I started reading “The Working Stiff’s Manifesto” last night; so far I think Levison is very funny. Much funnier than Ed Weiner’s “The Geography of Bliss” which a friend recommended saying it was the funniest book she read this year. I think it is the worst book I’ve read this year. (Note to self: check CR’s blog for review before reading anymore books recommended by this friend)

I’ve never read Barbara Ehrenreich's "Nickel and Dimed” despite many people saying I should. I disliked “Bait and Switch” so much I vowed never to read another book written by her.

Hello, Savvy!
Isn't Stacy Horn THE BEST? I'm so glad your very timely reading of The Restless Sleep came in handy, although I was not glad to hear of the scary man they arrested in Milwaukee. Why are there so many scary people around? Isn't it odd to think they live these lives where they periodically kill people, and go unnoticed and uncaught, for decades? It makes my skin crawl.

Ooh, The Working Stiff's Manifesto. That book did make me giggle; I'm not sure why. I think I just found Levison amusing. He's written a novel, too--"Before the Layoffs," I think it's called--which I think I tried to read but couldn't get into.

Ugh, "The Geography of Bliss." So many people told me they loved that one, and I could never think of a kind way to say "it bored me to tears." So now I just say, "Well, it bored me to tears." I hope you didn't read all of it if you weren't enjoying it.

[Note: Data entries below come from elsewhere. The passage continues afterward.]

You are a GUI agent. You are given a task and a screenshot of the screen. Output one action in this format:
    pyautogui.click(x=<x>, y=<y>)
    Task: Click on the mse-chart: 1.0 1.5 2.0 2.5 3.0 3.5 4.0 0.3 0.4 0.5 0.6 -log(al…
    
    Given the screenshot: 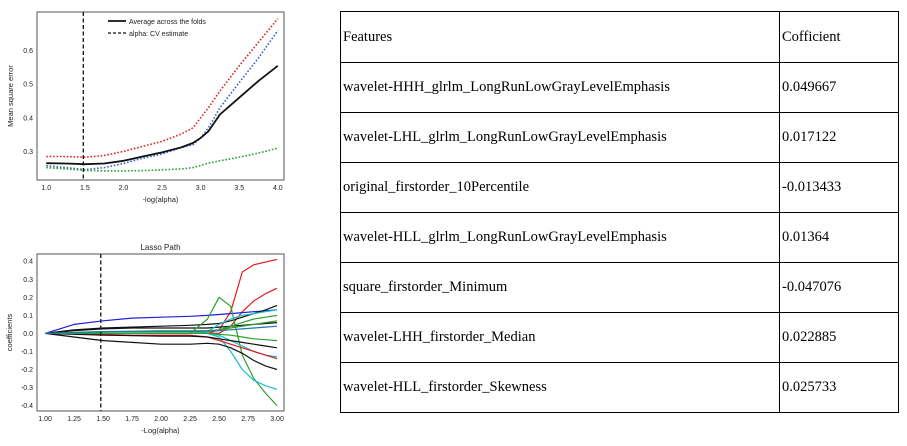 What is the action you would take?
    pyautogui.click(x=146, y=108)
    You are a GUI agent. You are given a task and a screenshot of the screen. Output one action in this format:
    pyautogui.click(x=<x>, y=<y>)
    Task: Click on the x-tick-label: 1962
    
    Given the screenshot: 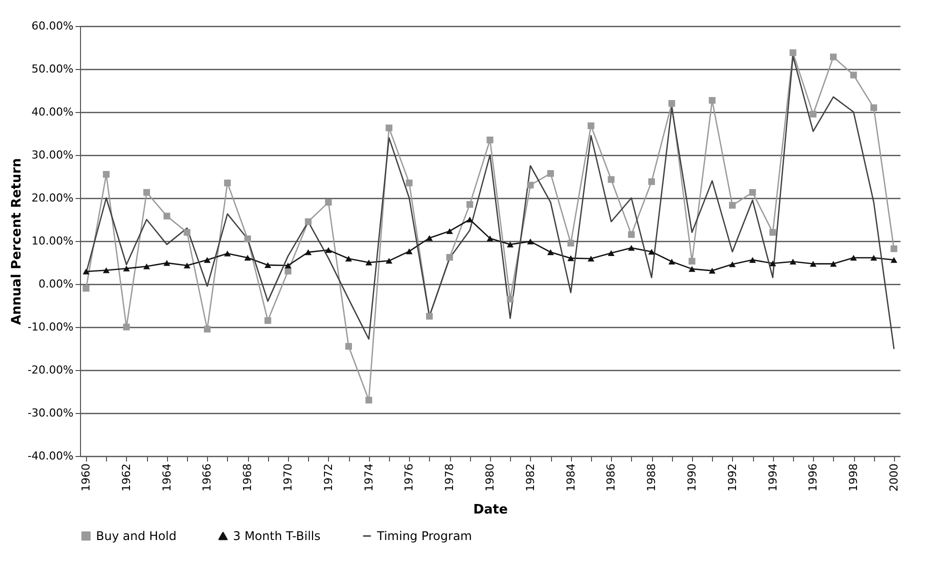 What is the action you would take?
    pyautogui.click(x=126, y=478)
    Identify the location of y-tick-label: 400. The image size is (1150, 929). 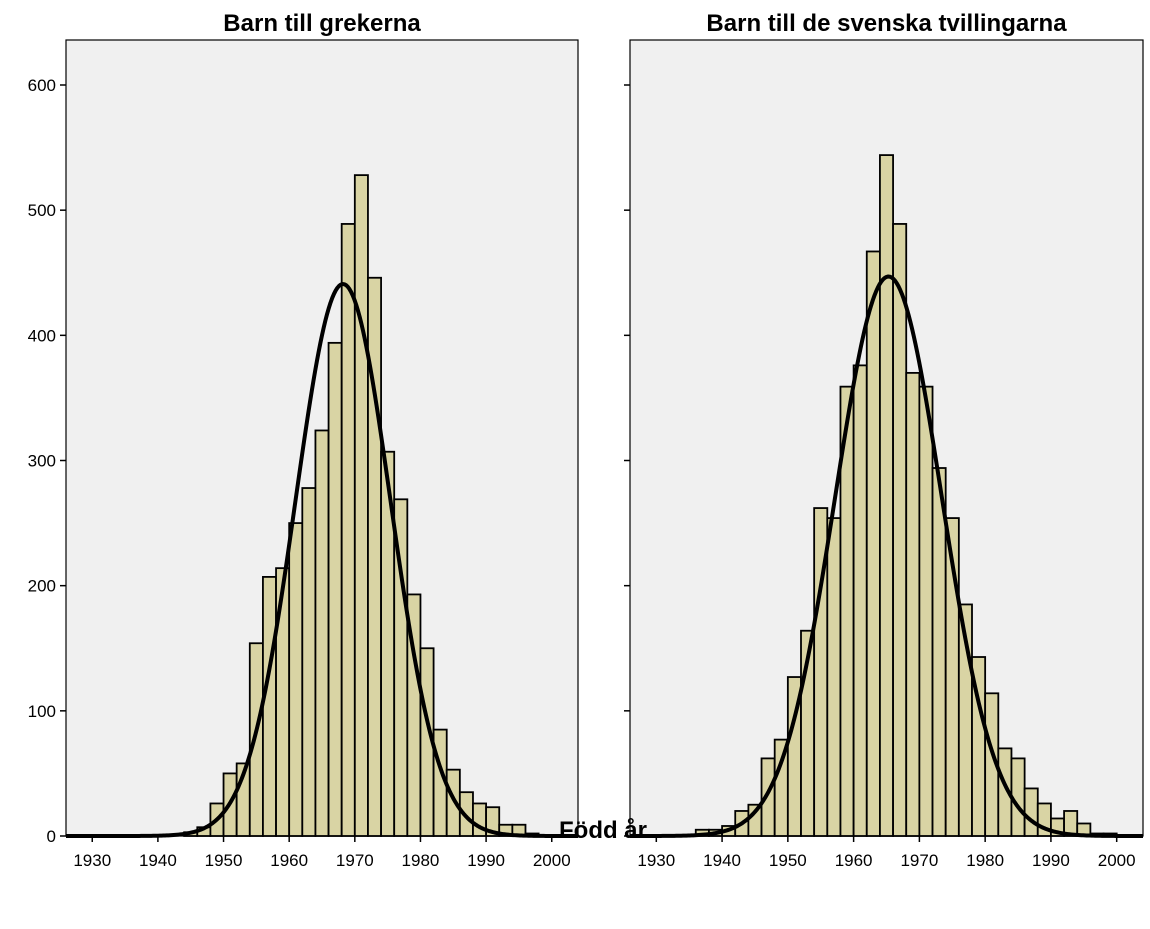
(42, 336).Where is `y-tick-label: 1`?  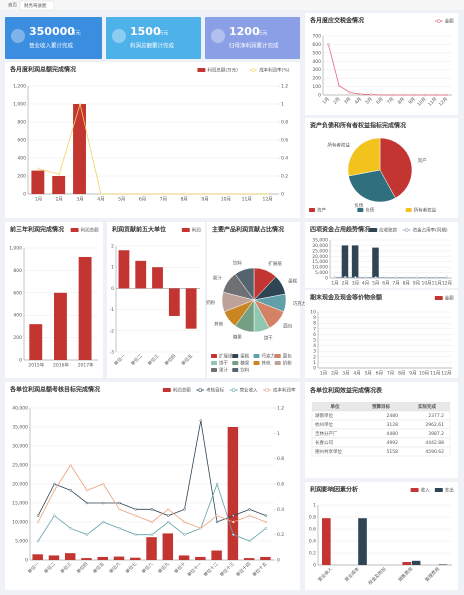 y-tick-label: 1 is located at coordinates (314, 363).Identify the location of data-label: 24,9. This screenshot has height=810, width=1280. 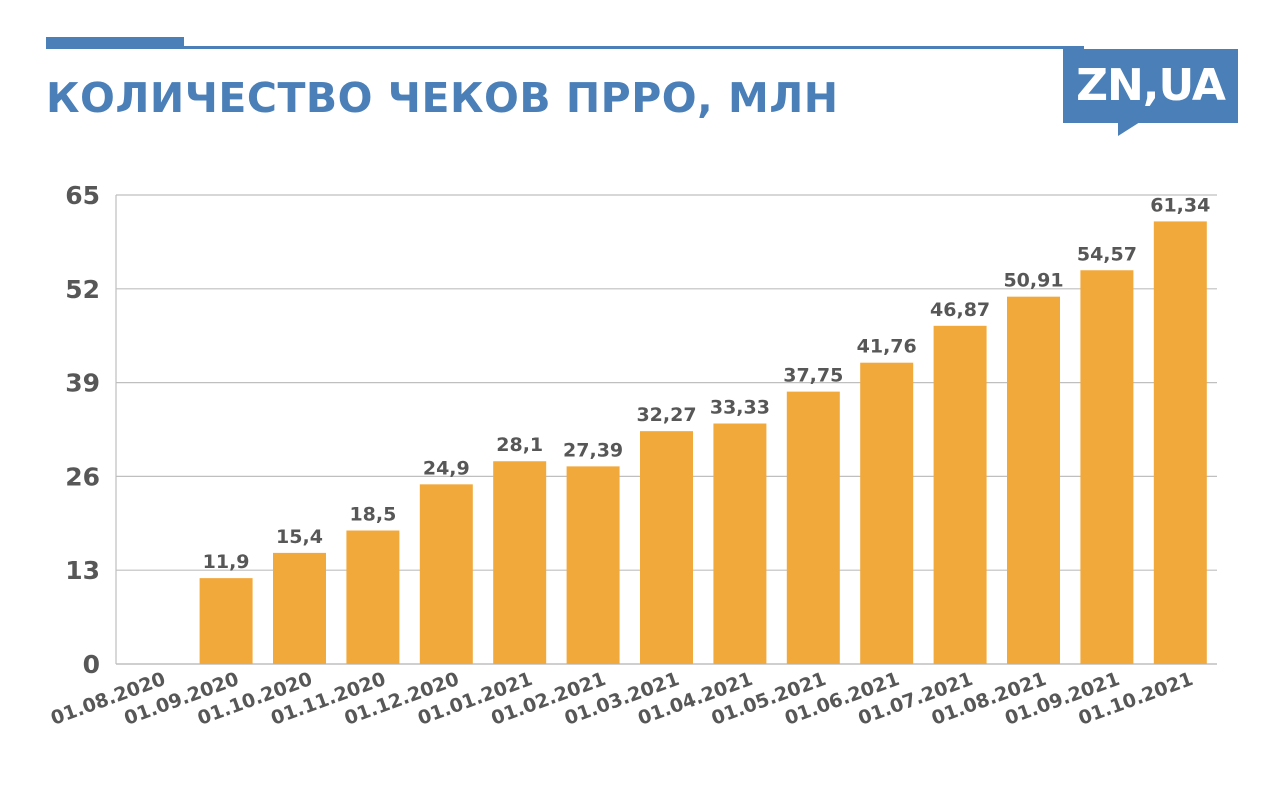
(446, 468). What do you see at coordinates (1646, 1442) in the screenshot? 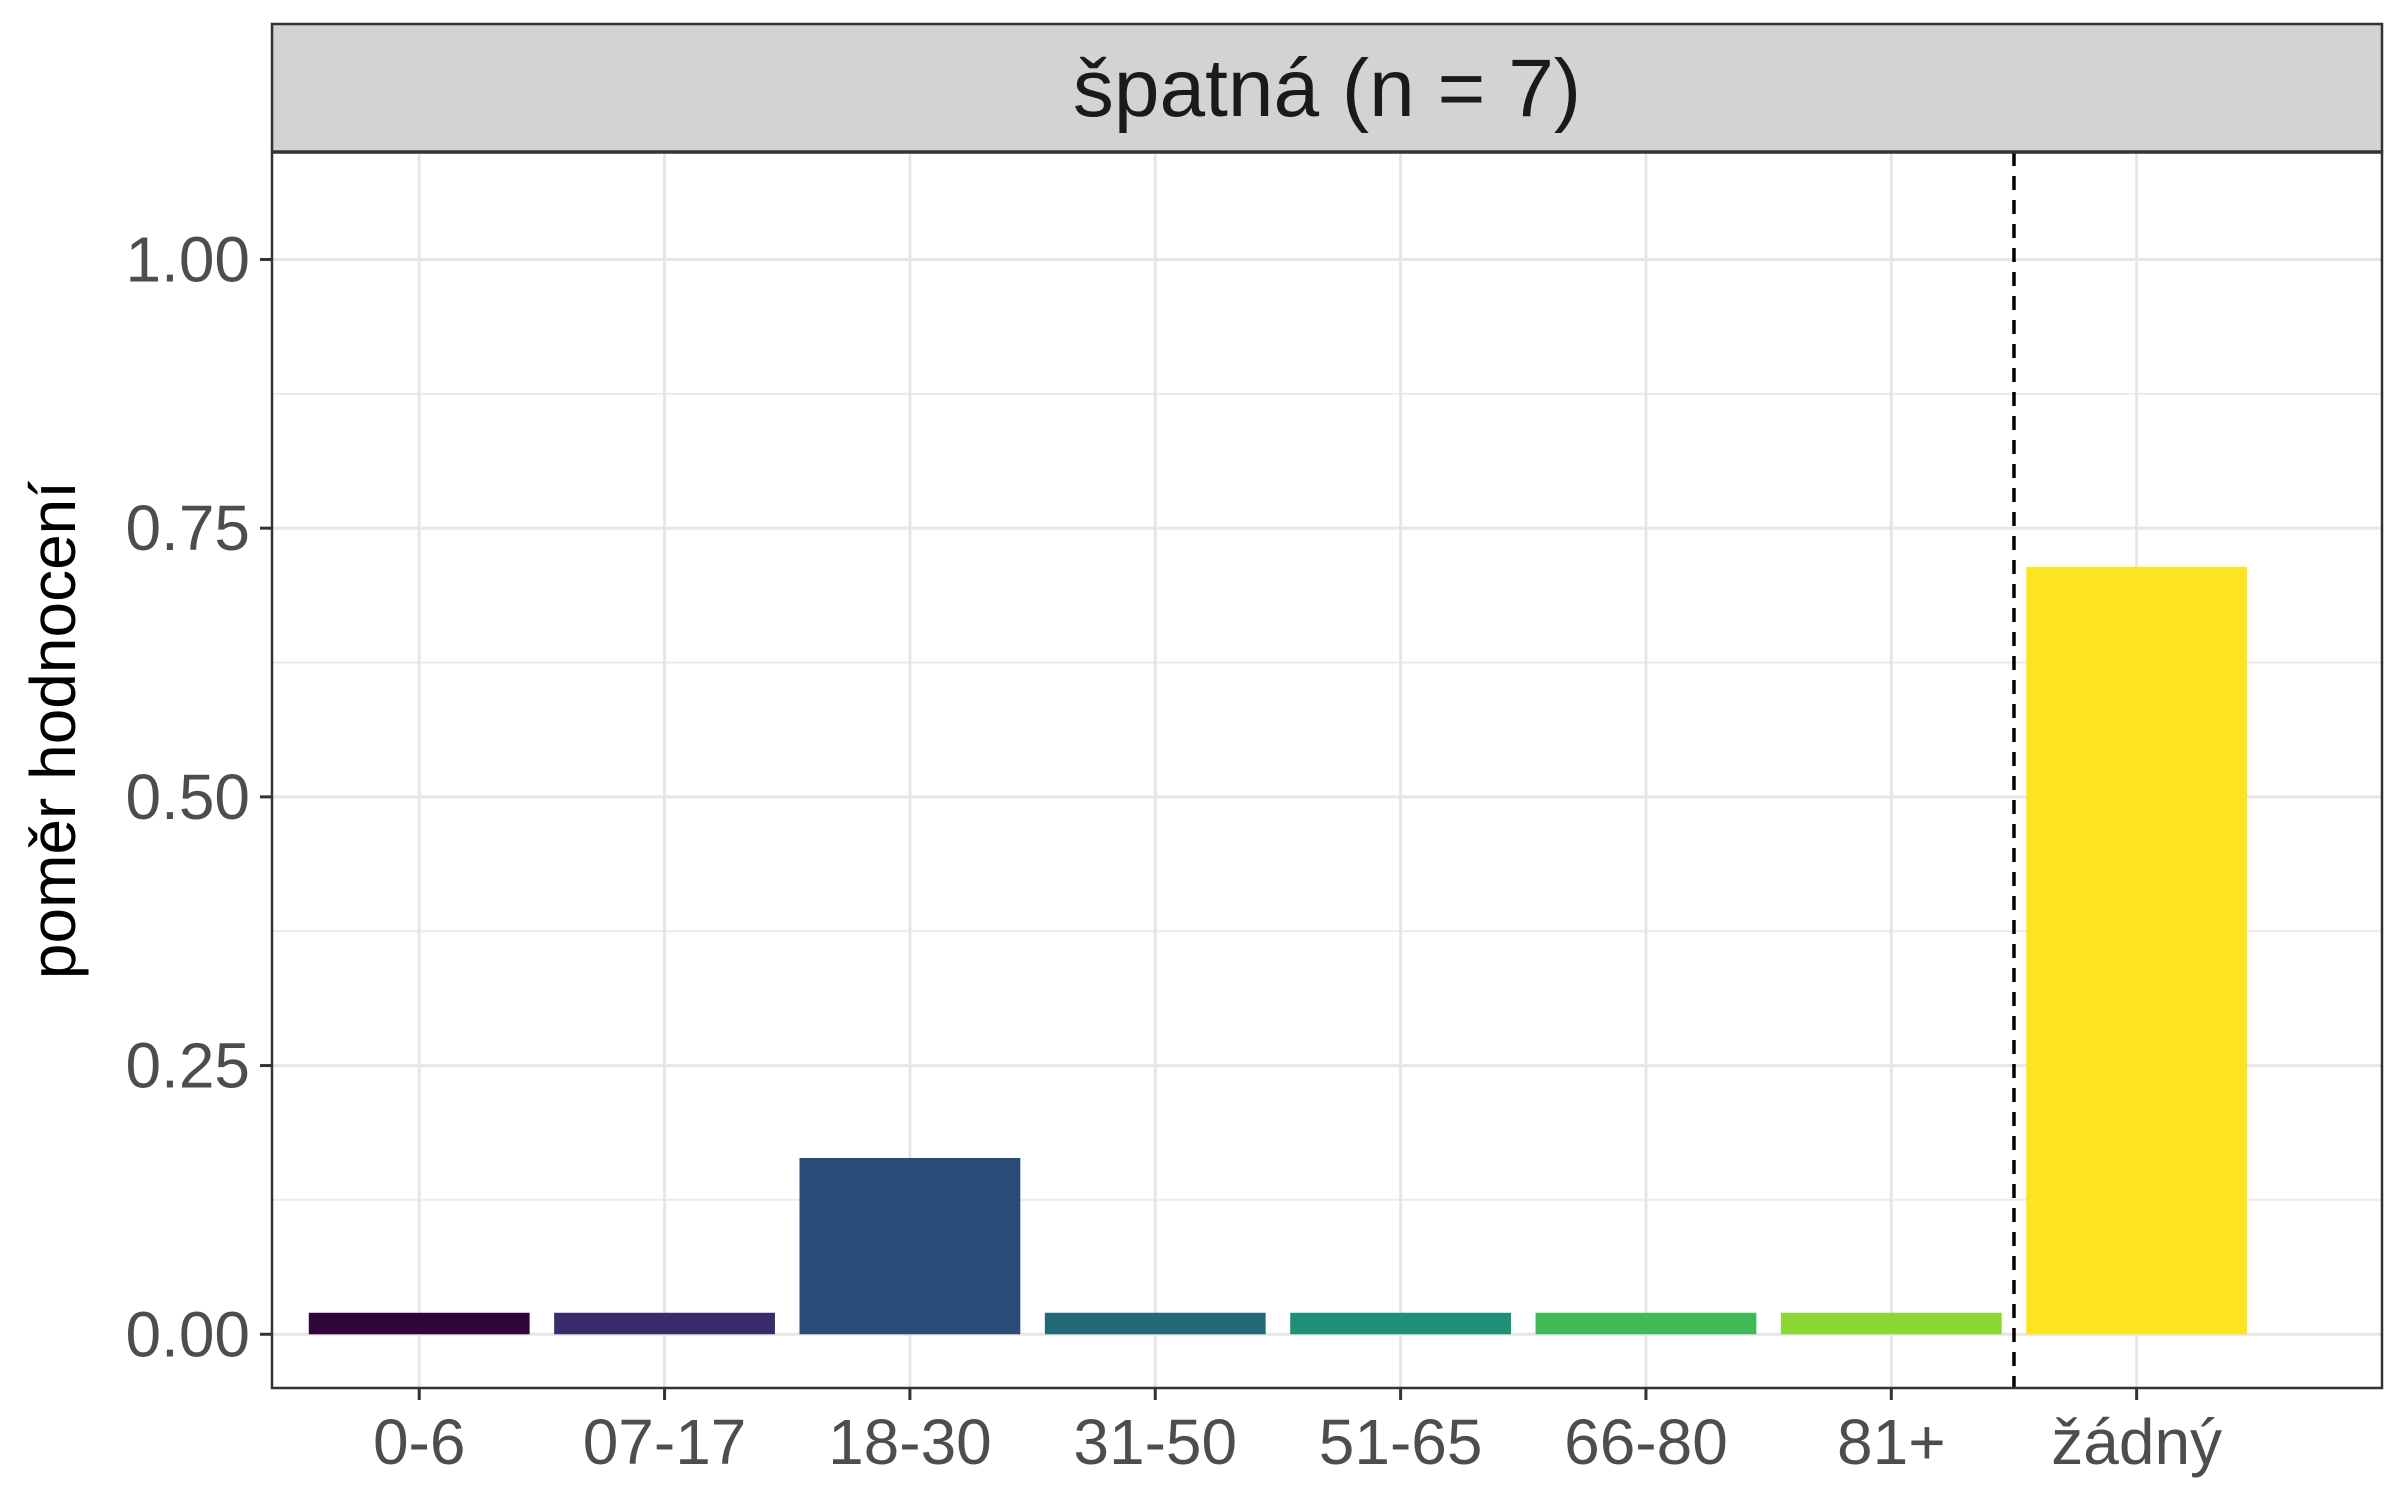
I see `x-tick-label: 66-80` at bounding box center [1646, 1442].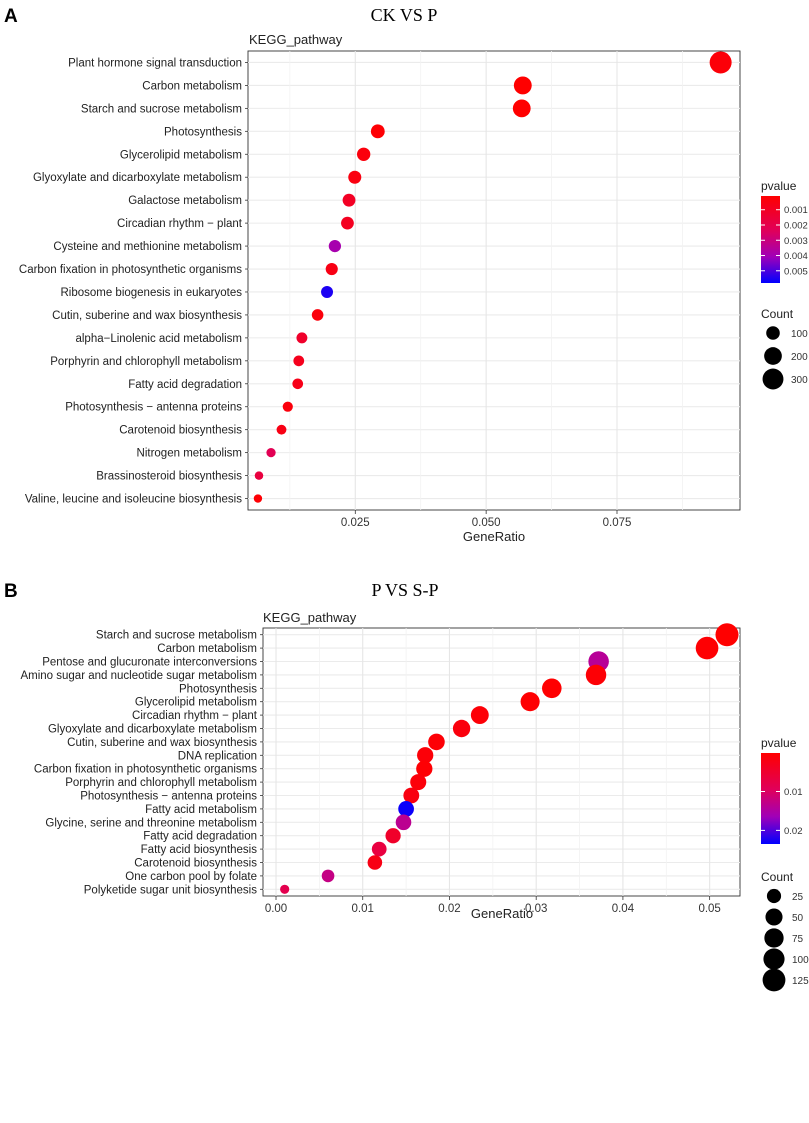  Describe the element at coordinates (449, 909) in the screenshot. I see `x-tick-label: 0.02` at that location.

Yikes, "Bait and Switch." Steve did call that one, when he referred to Ehrenreich's "sloppy" books. I don't think "Nickel and Dimed" was terrible, I just think it's probably a bit introductory for you. Reading your blog and hearing your comments, I think you're someone who already thinks about labor and wages and what people do for livings--and therefore Ehrenreich's "wow, it's hard to make a living on minimum wage" conclusion may be a bit simplistic for you.

Steve--I just looked up William Goldman and he's got a ton more titles than I expected. Can you suggest a book about writing of his that I should start with? Thank you!!